Well, not quite. The quotation I actually found was
"Perfection is the enemy of done"
but when I went a-googling, I ended up here
where I discovered that
Perfect is the enemy of good is an aphorism, an English variant of the older better is the enemy of good, which was popularized by Voltaire in French form. Alternative forms include "the perfect is the enemy of the good", which more closely translate French and earlier Italian sayings, or "[the] perfect is the enemy of [the] good enough". Similar sentiments occur in other phrases, including from English, and are all attested since around 1600.
The quotation I put at the top of this post is from Voltaire. Following this up took me to Japan, and the Japanese idea of wabi sabi. Here's some more wikipedia
Wabi-sabi (侘寂?) represents Japanese aesthetics and a Japanese world view centered on the acceptance of transience and imperfection. The aesthetic is sometimes described as one of beauty that is "imperfect, impermanent, and incomplete". It is a concept derived from the Buddhist teaching of the three marks of existence (三法印 sanbōin?), specifically impermanence (無常mujō?), suffering (苦 ku?) and emptiness or absence of self-nature (空 kū?).Characteristics of the wabi-sabi aesthetic include asymmetry, asperity (roughness or irregularity), simplicity, economy, austerity, modesty, intimacy, and appreciation of the ingenuous integrity of natural objects and processes.
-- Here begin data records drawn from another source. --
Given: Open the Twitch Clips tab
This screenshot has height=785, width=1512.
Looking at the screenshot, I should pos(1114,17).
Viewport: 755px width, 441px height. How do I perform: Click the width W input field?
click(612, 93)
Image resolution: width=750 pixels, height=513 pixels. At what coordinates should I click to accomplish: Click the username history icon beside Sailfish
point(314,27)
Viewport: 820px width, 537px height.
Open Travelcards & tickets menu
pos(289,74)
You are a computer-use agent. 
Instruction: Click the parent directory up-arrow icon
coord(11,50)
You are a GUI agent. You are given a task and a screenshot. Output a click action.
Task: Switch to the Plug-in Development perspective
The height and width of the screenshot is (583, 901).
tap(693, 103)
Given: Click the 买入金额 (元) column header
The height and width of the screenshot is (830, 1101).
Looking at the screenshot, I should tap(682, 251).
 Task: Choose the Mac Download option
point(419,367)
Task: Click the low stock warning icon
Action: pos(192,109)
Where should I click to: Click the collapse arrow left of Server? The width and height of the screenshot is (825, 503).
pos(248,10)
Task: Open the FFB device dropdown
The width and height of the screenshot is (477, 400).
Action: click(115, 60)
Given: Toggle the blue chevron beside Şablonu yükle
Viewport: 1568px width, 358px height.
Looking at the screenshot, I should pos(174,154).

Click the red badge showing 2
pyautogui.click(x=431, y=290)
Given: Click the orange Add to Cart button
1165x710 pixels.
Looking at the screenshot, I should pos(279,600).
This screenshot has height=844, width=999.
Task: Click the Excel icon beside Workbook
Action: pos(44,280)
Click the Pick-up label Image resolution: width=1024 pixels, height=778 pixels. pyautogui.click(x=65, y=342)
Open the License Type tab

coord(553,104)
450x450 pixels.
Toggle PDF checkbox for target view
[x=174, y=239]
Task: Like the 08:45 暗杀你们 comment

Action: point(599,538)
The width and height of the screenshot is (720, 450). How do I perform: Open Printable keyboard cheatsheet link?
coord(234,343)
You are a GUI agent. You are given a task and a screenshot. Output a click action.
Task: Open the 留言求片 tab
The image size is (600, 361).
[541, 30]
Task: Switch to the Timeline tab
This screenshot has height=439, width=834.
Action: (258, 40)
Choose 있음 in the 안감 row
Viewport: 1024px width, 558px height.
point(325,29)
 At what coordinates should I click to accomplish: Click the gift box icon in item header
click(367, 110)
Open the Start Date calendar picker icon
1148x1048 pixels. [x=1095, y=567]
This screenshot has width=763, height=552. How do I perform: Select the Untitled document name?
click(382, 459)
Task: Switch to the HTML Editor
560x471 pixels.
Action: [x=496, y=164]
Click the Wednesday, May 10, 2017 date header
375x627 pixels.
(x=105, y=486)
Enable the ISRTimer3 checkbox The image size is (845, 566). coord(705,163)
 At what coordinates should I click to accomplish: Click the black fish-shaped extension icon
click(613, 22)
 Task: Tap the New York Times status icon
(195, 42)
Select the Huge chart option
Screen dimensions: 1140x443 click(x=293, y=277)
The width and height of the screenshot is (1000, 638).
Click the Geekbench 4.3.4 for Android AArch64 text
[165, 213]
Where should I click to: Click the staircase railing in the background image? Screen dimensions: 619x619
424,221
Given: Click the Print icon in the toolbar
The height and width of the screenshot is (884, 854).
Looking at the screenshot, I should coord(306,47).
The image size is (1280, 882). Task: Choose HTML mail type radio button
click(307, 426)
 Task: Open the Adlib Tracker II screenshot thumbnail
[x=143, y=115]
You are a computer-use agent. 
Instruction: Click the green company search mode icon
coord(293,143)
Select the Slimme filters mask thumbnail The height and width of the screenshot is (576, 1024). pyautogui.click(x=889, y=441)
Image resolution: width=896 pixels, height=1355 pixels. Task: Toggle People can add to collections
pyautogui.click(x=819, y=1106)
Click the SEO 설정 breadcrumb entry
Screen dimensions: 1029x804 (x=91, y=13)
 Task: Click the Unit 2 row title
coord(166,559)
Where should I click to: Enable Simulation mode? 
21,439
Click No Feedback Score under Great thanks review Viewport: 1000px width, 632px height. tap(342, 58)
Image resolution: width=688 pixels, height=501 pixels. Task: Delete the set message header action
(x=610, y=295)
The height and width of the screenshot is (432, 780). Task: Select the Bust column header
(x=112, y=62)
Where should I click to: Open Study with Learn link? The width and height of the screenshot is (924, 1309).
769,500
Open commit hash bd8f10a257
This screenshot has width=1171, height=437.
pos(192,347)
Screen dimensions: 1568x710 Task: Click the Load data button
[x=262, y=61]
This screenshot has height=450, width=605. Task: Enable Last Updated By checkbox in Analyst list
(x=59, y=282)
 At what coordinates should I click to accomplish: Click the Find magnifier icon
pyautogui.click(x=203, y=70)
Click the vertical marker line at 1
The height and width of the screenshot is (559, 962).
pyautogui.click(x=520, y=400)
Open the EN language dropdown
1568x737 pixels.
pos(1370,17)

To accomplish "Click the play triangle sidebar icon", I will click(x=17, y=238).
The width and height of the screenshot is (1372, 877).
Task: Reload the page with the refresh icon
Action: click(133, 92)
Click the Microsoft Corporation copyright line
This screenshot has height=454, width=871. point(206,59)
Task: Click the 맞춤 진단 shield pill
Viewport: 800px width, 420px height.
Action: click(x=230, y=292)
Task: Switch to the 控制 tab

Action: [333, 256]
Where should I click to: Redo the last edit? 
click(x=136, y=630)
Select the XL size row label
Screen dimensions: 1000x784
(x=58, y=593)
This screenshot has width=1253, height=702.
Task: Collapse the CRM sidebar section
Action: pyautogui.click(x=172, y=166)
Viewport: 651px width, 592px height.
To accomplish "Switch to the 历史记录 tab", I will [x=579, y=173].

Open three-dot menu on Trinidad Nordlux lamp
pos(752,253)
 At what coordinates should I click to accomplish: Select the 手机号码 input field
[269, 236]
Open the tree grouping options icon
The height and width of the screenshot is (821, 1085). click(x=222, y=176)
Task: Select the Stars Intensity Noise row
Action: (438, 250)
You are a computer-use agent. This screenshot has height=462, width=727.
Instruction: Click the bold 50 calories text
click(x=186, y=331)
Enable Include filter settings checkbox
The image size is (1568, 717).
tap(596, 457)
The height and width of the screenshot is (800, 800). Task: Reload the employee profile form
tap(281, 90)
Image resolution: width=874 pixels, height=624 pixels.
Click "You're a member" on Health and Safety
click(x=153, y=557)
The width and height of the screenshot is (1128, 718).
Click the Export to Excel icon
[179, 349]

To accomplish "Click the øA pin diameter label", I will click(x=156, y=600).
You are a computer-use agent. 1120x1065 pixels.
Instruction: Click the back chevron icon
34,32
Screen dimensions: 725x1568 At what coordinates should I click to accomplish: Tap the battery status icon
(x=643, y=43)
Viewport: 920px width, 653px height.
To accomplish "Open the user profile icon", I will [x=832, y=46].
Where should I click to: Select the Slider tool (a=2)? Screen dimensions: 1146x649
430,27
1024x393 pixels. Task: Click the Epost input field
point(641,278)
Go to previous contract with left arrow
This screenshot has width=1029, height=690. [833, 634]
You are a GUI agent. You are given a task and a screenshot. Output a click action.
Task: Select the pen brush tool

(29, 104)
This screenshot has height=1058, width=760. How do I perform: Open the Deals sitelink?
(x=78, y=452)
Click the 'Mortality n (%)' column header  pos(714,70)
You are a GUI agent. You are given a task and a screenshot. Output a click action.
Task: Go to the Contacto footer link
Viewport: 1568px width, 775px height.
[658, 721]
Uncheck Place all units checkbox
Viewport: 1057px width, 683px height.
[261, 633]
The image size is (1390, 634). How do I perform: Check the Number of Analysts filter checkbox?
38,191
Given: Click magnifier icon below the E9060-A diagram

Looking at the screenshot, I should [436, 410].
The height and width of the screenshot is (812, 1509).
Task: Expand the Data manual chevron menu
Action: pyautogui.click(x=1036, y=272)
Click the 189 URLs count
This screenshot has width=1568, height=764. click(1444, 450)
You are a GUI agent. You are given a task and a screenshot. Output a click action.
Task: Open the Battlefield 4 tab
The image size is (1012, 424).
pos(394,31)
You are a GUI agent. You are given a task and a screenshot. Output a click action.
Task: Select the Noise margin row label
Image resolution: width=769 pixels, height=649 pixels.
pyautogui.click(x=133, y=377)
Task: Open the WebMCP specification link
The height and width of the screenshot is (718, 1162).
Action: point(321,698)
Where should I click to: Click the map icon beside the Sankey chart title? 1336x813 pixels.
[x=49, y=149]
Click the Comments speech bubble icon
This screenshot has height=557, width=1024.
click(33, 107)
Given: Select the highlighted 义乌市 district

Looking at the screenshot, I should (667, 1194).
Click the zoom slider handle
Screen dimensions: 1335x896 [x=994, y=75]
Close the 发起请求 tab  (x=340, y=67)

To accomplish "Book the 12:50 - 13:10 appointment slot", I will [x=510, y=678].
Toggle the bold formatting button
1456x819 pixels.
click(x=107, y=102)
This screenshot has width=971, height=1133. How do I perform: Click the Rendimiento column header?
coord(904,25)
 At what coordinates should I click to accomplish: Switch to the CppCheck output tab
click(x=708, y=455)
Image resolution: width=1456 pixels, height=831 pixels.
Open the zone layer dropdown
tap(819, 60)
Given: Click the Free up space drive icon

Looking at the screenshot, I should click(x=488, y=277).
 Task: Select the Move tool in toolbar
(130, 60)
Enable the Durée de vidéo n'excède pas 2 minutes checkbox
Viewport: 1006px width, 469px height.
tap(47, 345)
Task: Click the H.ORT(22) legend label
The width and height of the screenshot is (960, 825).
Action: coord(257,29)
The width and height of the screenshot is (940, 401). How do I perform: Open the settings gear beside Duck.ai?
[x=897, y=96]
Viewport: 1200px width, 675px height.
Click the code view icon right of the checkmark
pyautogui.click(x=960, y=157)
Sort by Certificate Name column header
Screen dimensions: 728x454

|Wabi-sabi tea bowl, Azuchi–Momoyama period, 16th century|
|Thrown bowl by Bernard Leach|
So, the wabi-sabi tea bowl above also appears in the raku pottery entry in wikipedia, with the caption
An Azuchi-Momoyama period (16th century) black Raku-style chawan, used for thick tea (Tokyo National Museum)
Here are our pots (our daughter had a go too; wonder if you remember?). I think mine is the brown bowl, and her's the blue jar, but I'm not sure. I've taken them down from the high dusty shelf, washed and dried them. They are going to look fab upstairs on the bathroom on the bedroom window sill.